(Information given):
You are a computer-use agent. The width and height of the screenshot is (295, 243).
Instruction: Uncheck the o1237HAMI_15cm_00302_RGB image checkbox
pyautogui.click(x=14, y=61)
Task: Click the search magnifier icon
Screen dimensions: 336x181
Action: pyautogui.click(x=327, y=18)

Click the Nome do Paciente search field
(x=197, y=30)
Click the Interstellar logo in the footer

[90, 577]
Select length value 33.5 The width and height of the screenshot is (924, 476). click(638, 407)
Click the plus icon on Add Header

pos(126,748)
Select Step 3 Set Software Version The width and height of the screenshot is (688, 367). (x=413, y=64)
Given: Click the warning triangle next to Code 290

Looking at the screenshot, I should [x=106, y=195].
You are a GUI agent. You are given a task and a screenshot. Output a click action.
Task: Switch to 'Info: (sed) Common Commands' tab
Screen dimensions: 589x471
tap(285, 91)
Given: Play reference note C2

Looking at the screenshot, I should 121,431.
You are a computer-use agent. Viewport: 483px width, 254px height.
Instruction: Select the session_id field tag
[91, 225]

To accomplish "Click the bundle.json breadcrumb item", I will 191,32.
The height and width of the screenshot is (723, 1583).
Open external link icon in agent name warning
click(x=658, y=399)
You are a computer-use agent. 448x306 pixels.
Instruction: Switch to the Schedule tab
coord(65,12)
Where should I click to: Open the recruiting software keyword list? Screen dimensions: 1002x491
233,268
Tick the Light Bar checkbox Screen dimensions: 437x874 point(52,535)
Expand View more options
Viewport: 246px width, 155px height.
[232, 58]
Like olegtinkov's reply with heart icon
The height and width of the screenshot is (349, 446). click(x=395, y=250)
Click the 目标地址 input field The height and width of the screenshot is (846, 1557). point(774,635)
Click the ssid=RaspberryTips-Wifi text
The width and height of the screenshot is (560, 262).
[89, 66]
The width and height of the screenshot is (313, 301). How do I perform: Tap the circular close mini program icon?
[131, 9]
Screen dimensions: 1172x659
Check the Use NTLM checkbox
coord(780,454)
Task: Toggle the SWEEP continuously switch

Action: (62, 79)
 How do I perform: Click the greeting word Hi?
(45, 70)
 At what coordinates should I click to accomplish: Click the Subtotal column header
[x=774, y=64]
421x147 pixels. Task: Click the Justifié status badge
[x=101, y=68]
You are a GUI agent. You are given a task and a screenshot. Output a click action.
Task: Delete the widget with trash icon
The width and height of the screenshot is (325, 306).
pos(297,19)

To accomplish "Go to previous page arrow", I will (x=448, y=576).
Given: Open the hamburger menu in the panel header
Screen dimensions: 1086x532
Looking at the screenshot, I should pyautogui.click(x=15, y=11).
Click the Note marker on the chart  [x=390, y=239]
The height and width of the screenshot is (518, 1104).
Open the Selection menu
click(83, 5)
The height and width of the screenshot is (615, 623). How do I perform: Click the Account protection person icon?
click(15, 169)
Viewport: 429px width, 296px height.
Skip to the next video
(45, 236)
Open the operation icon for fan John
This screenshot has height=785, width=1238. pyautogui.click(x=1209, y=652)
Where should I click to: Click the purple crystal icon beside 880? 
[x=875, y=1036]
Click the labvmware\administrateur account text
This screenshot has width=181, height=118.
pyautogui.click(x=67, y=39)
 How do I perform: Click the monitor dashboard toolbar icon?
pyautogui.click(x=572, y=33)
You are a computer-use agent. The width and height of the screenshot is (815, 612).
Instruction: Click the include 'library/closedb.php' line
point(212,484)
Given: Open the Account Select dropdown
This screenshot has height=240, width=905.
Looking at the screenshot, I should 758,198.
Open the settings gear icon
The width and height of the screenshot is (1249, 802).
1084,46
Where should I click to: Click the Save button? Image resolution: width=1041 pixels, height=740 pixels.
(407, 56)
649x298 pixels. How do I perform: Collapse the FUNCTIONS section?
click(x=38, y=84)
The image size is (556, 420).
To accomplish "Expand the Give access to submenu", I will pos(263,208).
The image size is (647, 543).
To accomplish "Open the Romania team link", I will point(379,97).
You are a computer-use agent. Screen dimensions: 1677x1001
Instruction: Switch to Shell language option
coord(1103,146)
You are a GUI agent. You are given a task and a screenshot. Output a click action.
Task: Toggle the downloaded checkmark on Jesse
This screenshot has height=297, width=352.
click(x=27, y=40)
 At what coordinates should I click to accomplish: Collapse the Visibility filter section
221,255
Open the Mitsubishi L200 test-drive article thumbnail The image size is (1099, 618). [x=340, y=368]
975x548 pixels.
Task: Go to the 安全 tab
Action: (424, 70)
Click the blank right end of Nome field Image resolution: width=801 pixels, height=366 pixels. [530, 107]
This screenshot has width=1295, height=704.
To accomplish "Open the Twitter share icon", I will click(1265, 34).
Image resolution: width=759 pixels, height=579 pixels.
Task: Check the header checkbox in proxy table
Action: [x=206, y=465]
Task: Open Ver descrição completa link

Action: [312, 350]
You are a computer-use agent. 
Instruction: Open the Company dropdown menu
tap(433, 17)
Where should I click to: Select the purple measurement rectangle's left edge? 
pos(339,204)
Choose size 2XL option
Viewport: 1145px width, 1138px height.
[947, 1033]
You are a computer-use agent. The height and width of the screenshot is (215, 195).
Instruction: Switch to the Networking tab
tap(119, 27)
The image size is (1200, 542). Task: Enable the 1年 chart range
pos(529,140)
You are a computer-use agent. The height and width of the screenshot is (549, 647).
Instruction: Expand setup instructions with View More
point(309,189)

(Your instructions): Reproduce the data above in full, swapping every "Screen dimensions" for "Screen size" and leaving everything else unchanged.

(Written response):
You are a computer-use agent. The width and height of the screenshot is (295, 243).
Instruction: Uncheck the o1237HAMI_15cm_00302_RGB image checkbox
pyautogui.click(x=14, y=61)
Task: Click the search magnifier icon
Screen size: 336x181
Action: pyautogui.click(x=327, y=18)

Click the Nome do Paciente search field
(x=197, y=30)
Click the Interstellar logo in the footer

[90, 577]
Select length value 33.5 The width and height of the screenshot is (924, 476). click(638, 407)
Click the plus icon on Add Header

pos(126,748)
Select Step 3 Set Software Version The width and height of the screenshot is (688, 367). (x=413, y=64)
Given: Click the warning triangle next to Code 290

Looking at the screenshot, I should [x=106, y=195].
You are a GUI agent. You are given a task and a screenshot. Output a click action.
Task: Switch to 'Info: (sed) Common Commands' tab
Screen size: 589x471
tap(285, 91)
Given: Play reference note C2

Looking at the screenshot, I should 121,431.
You are a computer-use agent. Viewport: 483px width, 254px height.
Instruction: Select the session_id field tag
[91, 225]

To accomplish "Click the bundle.json breadcrumb item", I will 191,32.
The height and width of the screenshot is (723, 1583).
Open external link icon in agent name warning
click(x=658, y=399)
You are a computer-use agent. 448x306 pixels.
Instruction: Switch to the Schedule tab
coord(65,12)
Where should I click to: Open the recruiting software keyword list? Screen size: 1002x491
233,268
Tick the Light Bar checkbox Screen size: 437x874 point(52,535)
Expand View more options
Viewport: 246px width, 155px height.
[232, 58]
Like olegtinkov's reply with heart icon
The height and width of the screenshot is (349, 446). click(x=395, y=250)
Click the 目标地址 input field The height and width of the screenshot is (846, 1557). point(774,635)
Click the ssid=RaspberryTips-Wifi text
The width and height of the screenshot is (560, 262).
[89, 66]
The width and height of the screenshot is (313, 301). How do I perform: Tap the circular close mini program icon?
[131, 9]
Screen size: 1172x659
Check the Use NTLM checkbox
coord(780,454)
Task: Toggle the SWEEP continuously switch

Action: (62, 79)
 How do I perform: Click the greeting word Hi?
(45, 70)
 At what coordinates should I click to accomplish: Click the Subtotal column header
[x=774, y=64]
421x147 pixels. Task: Click the Justifié status badge
[x=101, y=68]
You are a GUI agent. You are given a task and a screenshot. Output a click action.
Task: Delete the widget with trash icon
The width and height of the screenshot is (325, 306).
pos(297,19)

To accomplish "Go to previous page arrow", I will (x=448, y=576).
Given: Open the hamburger menu in the panel header
Screen size: 1086x532
Looking at the screenshot, I should pyautogui.click(x=15, y=11).
Click the Note marker on the chart  [x=390, y=239]
The height and width of the screenshot is (518, 1104).
Open the Selection menu
click(83, 5)
The height and width of the screenshot is (615, 623). How do I perform: Click the Account protection person icon?
click(15, 169)
Viewport: 429px width, 296px height.
Skip to the next video
(45, 236)
Open the operation icon for fan John
This screenshot has height=785, width=1238. pyautogui.click(x=1209, y=652)
Where should I click to: Click the purple crystal icon beside 880? 
[x=875, y=1036]
Click the labvmware\administrateur account text
This screenshot has width=181, height=118.
pyautogui.click(x=67, y=39)
 How do I perform: Click the monitor dashboard toolbar icon?
pyautogui.click(x=572, y=33)
You are a computer-use agent. The width and height of the screenshot is (815, 612).
Instruction: Click the include 'library/closedb.php' line
point(212,484)
Given: Open the Account Select dropdown
This screenshot has height=240, width=905.
Looking at the screenshot, I should 758,198.
Open the settings gear icon
The width and height of the screenshot is (1249, 802).
1084,46
Where should I click to: Click the Save button? Image resolution: width=1041 pixels, height=740 pixels.
(407, 56)
649x298 pixels. How do I perform: Collapse the FUNCTIONS section?
click(x=38, y=84)
The image size is (556, 420).
To accomplish "Expand the Give access to submenu", I will pos(263,208).
The image size is (647, 543).
To accomplish "Open the Romania team link", I will point(379,97).
You are a computer-use agent. Screen size: 1677x1001
Instruction: Switch to Shell language option
coord(1103,146)
You are a GUI agent. You are given a task and a screenshot. Output a click action.
Task: Toggle the downloaded checkmark on Jesse
This screenshot has height=297, width=352.
click(x=27, y=40)
 At what coordinates should I click to accomplish: Collapse the Visibility filter section
221,255
Open the Mitsubishi L200 test-drive article thumbnail The image size is (1099, 618). [x=340, y=368]
975x548 pixels.
Task: Go to the 安全 tab
Action: (424, 70)
Click the blank right end of Nome field Image resolution: width=801 pixels, height=366 pixels. [530, 107]
This screenshot has width=1295, height=704.
To accomplish "Open the Twitter share icon", I will click(1265, 34).
Image resolution: width=759 pixels, height=579 pixels.
Task: Check the header checkbox in proxy table
Action: [x=206, y=465]
Task: Open Ver descrição completa link

Action: [312, 350]
You are a computer-use agent. 
Instruction: Open the Company dropdown menu
tap(433, 17)
Where should I click to: Select the purple measurement rectangle's left edge? 
pos(339,204)
Choose size 2XL option
Viewport: 1145px width, 1138px height.
[947, 1033]
You are a computer-use agent. The height and width of the screenshot is (215, 195).
Instruction: Switch to the Networking tab
tap(119, 27)
The image size is (1200, 542). Task: Enable the 1年 chart range
pos(529,140)
You are a computer-use agent. The height and width of the screenshot is (549, 647).
Instruction: Expand setup instructions with View More
point(309,189)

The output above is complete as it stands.